Cette citoyenne se prénommait et se prénomme d'ailleurs toujours Mia. Confortablement assise dans son siège, la jeune femme découvrait avec effroi qu'elle était en désaccord complet avec l'atmosphère idéologique du jour. Elle n'adhérait pas, elle ne pouvait fondamentalement pas adhérer au discours que tenait l'homme sur la tribune qui s'accrochait, tout en le tenant d'une main ferme, à son triste pupitre brun. Il était grand et sec, son regard exprimait de la sévérité et il toisait son auditoire d'un air on ne peut plus hautain. Ses cheveux gris et son visage ridé laissaient penser qu'il avait un âge certain, ce qui se traduisait dans son estime personnelle par une haute croyance dans sa sagesse et son savoir suprême. Cet homme appartenait au très prestigieux ordre des Orateurs, un groupe de politiciens se composant majoritairement de vieux bonshommes et strictement interdit à la gent féminine. Ses membres portent pour la plupart la barbe, arborant un air de supériorité très marqué de par leur démarche altière, et ne se privant jamais de donner leur avis ou de juger les concitoyens ne faisant pas partie de leur vénérable cercle privé. Leur rôle principal dans le fonctionnement de la contrée est de formater mentalement le citoyen pour assurer un fonctionnement homogène et efficace favorisant la prospérité de la contrée. Je décris ici, brièvement, les rouages politiques de l'innovante cité de Catame, située assez loin, mais pas trop, au nord de Symviosi, ce qui explique que beaucoup de nos concitoyens se soient installés dans cette contrée pour trouver un emploi et aspirer à une vie plus moderne. Les Orateurs sont aisément reconnaissables dans les rues de leur ville, ils ne quittent jamais leur chapeau haut de forme noir qui complète un costume trois-pièces blanc, rehaussé d'une chemise et d'une cravate noire. Tout citoyen de Catame change de trottoir à leur vue tout en baissant la tête, en signe de respect ou encore de soumission.

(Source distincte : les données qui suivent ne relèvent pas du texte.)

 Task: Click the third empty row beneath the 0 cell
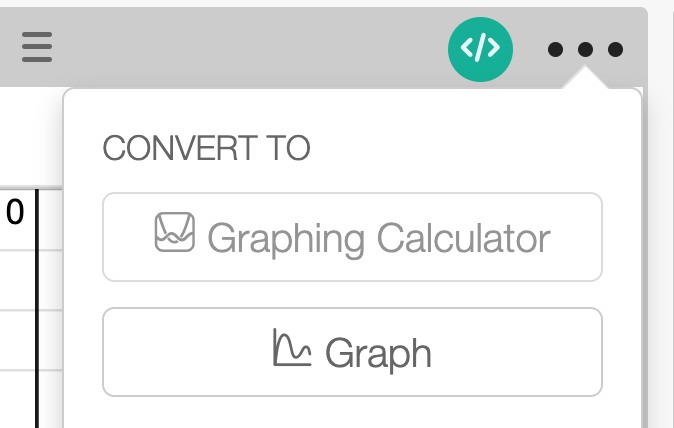tap(17, 400)
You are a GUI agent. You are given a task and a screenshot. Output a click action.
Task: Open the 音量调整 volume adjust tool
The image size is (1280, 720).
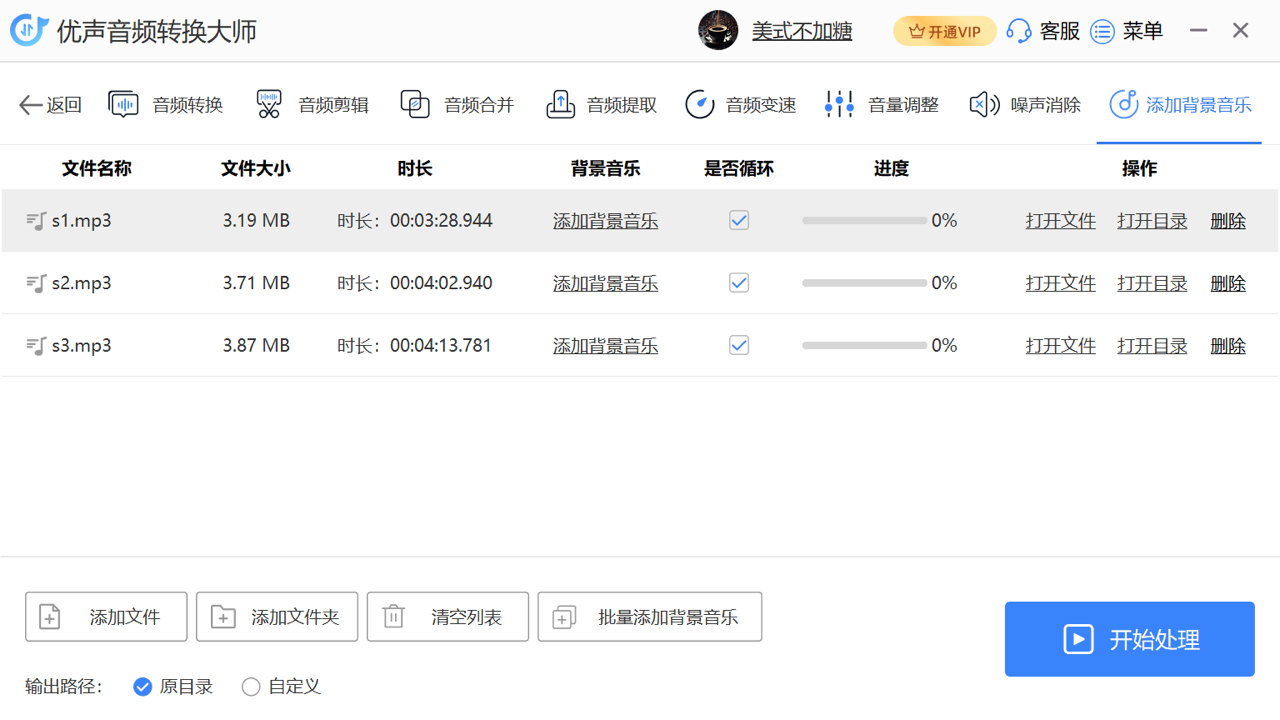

Mais aujourd'hui, Mia trouvait cet Orateur soudainement trop sûr de lui, particulièrement moralisateur et par-dessus tout, elle détestait être prise pour une petite fille naïve et dénuée de raison. Elle s'excusait de suite en pensée pour les enfants qui ne sont en rien ce qu'étaient les adultes ici présents. Mia était pourtant loin d'être une féministe convaincue ou encore une révolutionnaire invétérée. Sa mère, Kauri, l'avait élevée dans le respect et la compréhension de l'autre, avec une forte dose d'humour et d'autodérision. Son père, un biologiste de renommée, l'avait initiée aux arts de la science et à ne se fier qu'à ce qui pouvait être démontré par les lois de la physique. Cependant, durant son enfance, elle passait la majeure partie de ses vacances chez sa grand-mère, Alicia, à Symviosi. Cette dernière vivait dans la grande maison familiale, elle était veuve depuis que son mari, Quoc Lion, avait disparu dans les marais. Il était parti en quête de réponses aux murmures qui hantaient constamment sa sœur, la nuit, l'empêchant de dormir sereinement. Sa sœur, la fantasque Philo, ne s'était jamais mariée et son frère qui l'admirait et l'aimait beaucoup avait mis un point d'honneur à ne jamais la laisser seule face aux démons qui l'accablaient du fait de sa clairvoyance.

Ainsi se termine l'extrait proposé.